The Thompson Scholars Learning Community (TSLC) is a college success and transition program initiated in 2008 and funded by the Susan Thompson Buffett Foundation in partnership with the University of Nebraska (NU) system. TSLC Programs exist on three NU campuses (UNK, UNL, UNO) and range in size from approximately 200-600 first- and second-year students with over 2,300 total TSLC scholars at NU each year. TSLC provides resources and support for entering first-generation and low-income college students through a comprehensive program structure that includes financial assistance, mentorship, and academic and social support. Students who participate in the TSLC also receive the Susan Thompson Buffett Foundation Scholarship to assist in covering college expenses, primarily the cost of tuition, for up to five years. Programming and services implemented in students’ first two years of college comprise the primary focus of the program—though support is offered to students beyond the first two years.

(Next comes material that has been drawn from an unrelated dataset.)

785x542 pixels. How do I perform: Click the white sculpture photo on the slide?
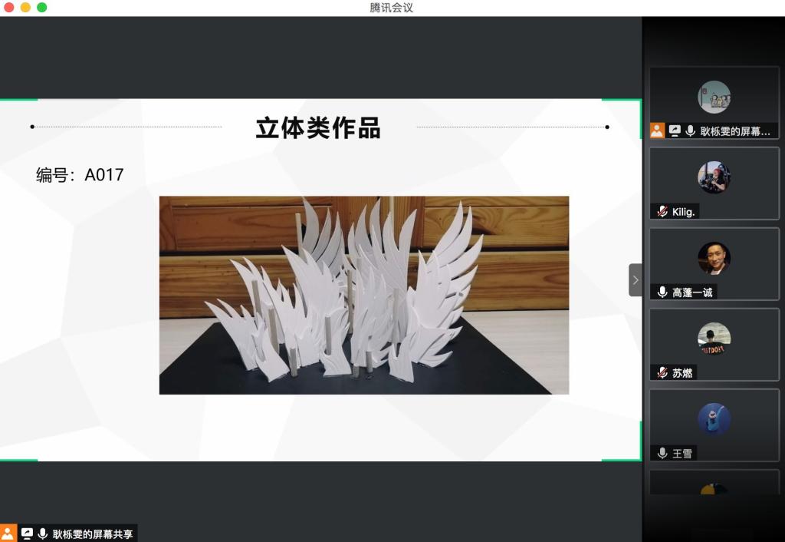[363, 295]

The overall purpose of TSLC is to facilitate a successful college transition and promote a pathway to college completion. The program aims to foster students’ academic, social, and civic development through a network of supports designed to nourish student success. The main programmatic components include: learning community courses, residential (or commuter student) community, mentoring from upper level program participants, and programming activities offered by TSLC staff. Over the course of the program, TSLC students participate in a range of academic, social, career development, and community service activities including financial literacy sessions, resume writing workshops, service learning trips, student organizations, and more. In the first two years, TSLC students also enroll in 6-7 small learning community courses (e.g., first year seminars, introduction to research skills) intended to prepare students for college level work and facilitate a successful transition. Some courses are co-taught by TSLC peer academic leaders or peer mentors.
The TSLC program incorporates a range of social activities and structures designed to promote meaningful social exchanges between students and key program affiliates including faculty, mentors, and peer leaders. Campuses offer a residential living-learning community or other common space (e.g., TSLC lobby or office) where TSLC scholars can build relationships with program students, staff, and faculty. TSLC programs also liaise with faculty leaders to develop and teach TSLC courses, provide mentoring to students, discuss student progress, and identify solutions to address concerns about students through early warning systems. Faculty and staff involvement is complemented by trained mentors who are assigned to meet with TSLC students to introduce additional guidance and scaffolding to their college experience (e.g., study cafes, dinners).